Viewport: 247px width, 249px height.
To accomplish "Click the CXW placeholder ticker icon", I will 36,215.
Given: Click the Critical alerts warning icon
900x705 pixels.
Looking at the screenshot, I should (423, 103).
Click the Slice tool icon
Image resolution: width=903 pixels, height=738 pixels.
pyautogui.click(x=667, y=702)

□ □ □ □ □ □ □

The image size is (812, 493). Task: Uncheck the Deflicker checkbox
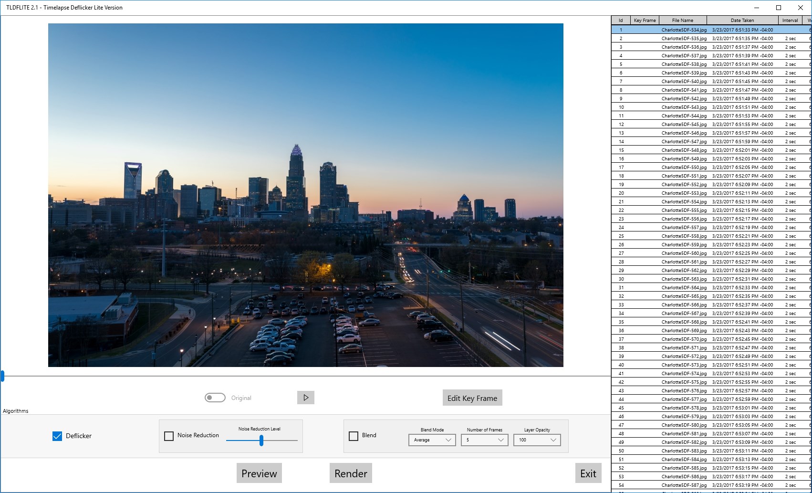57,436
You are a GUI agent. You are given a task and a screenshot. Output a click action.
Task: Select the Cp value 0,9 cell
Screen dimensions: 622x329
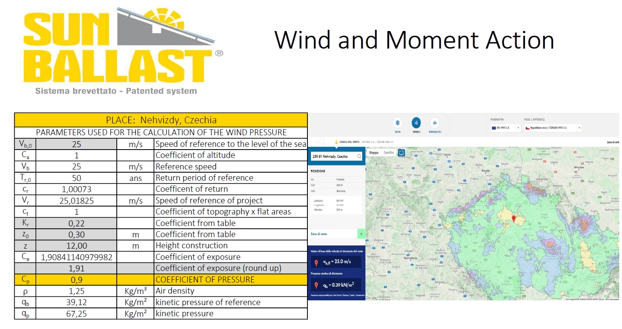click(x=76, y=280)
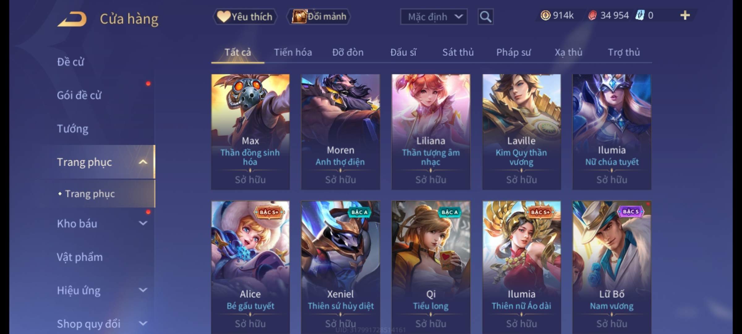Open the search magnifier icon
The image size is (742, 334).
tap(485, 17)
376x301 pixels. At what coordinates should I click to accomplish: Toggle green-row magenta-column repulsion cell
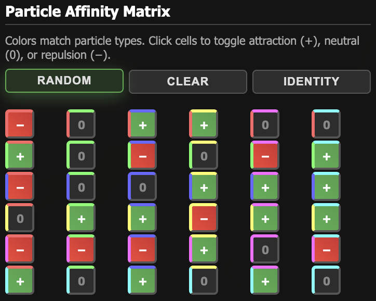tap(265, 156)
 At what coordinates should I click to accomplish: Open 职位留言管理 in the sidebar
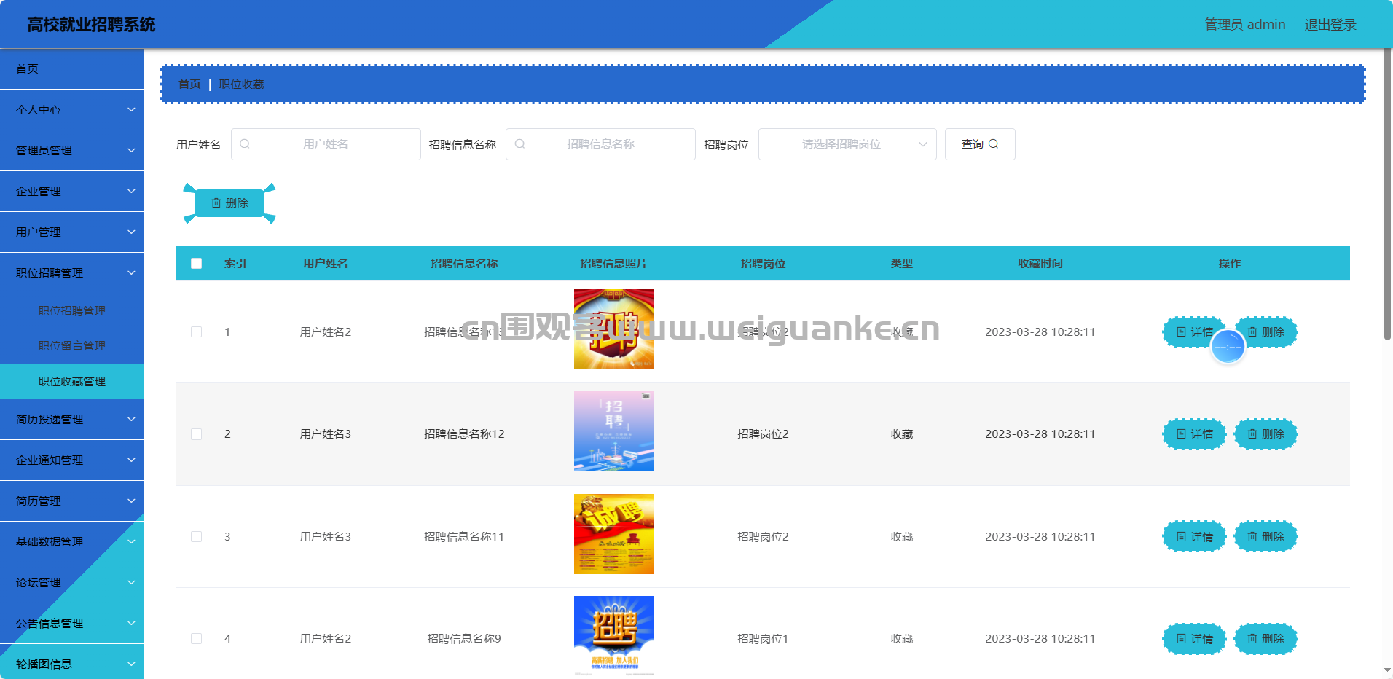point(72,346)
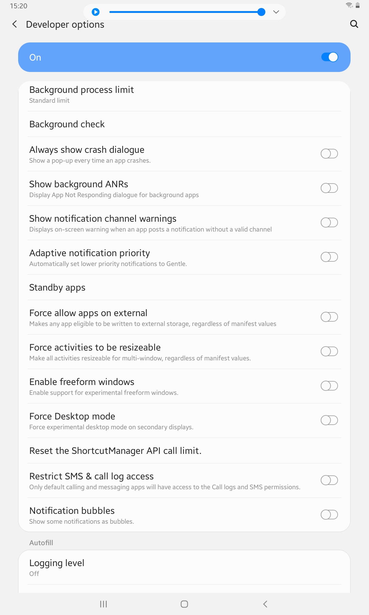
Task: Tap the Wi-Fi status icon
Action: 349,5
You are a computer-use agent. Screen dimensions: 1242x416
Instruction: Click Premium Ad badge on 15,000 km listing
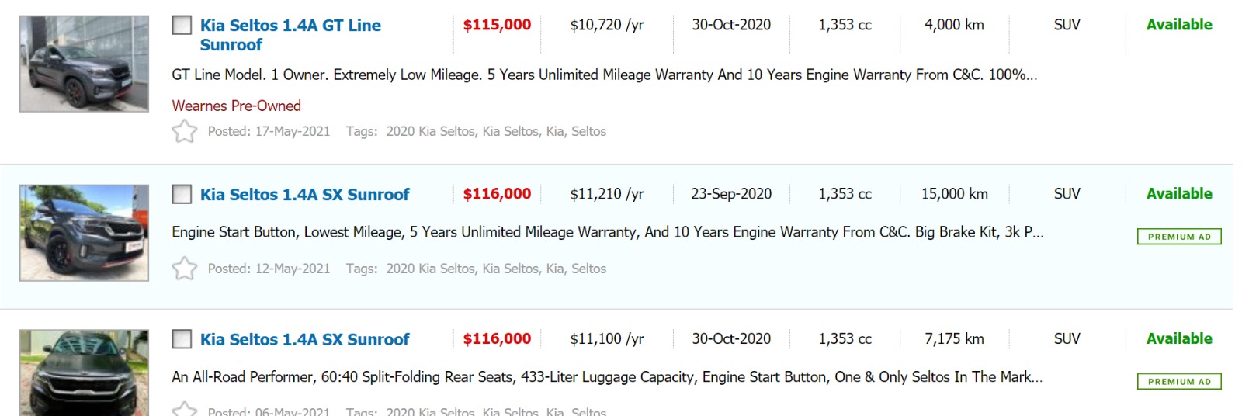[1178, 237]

□ □ □ □ □ □ □

→ **Short exercise**: Turn everything in the records from the line containing "You are a GUI" down to the line containing "tap(485, 17)" into a JSON list of strings, one per line, with blank lines left out. Leave the pictures out of the list.

→ **Correct response**:
[
  "You are a GUI agent. You are given a task and a screenshot. Output a click action.",
  "Task: Select the Cp value 0,9 cell",
  "Screen dimensions: 622x329",
  "click(x=76, y=280)",
  "Open the search magnifier icon",
  "The image size is (742, 334).",
  "tap(485, 17)"
]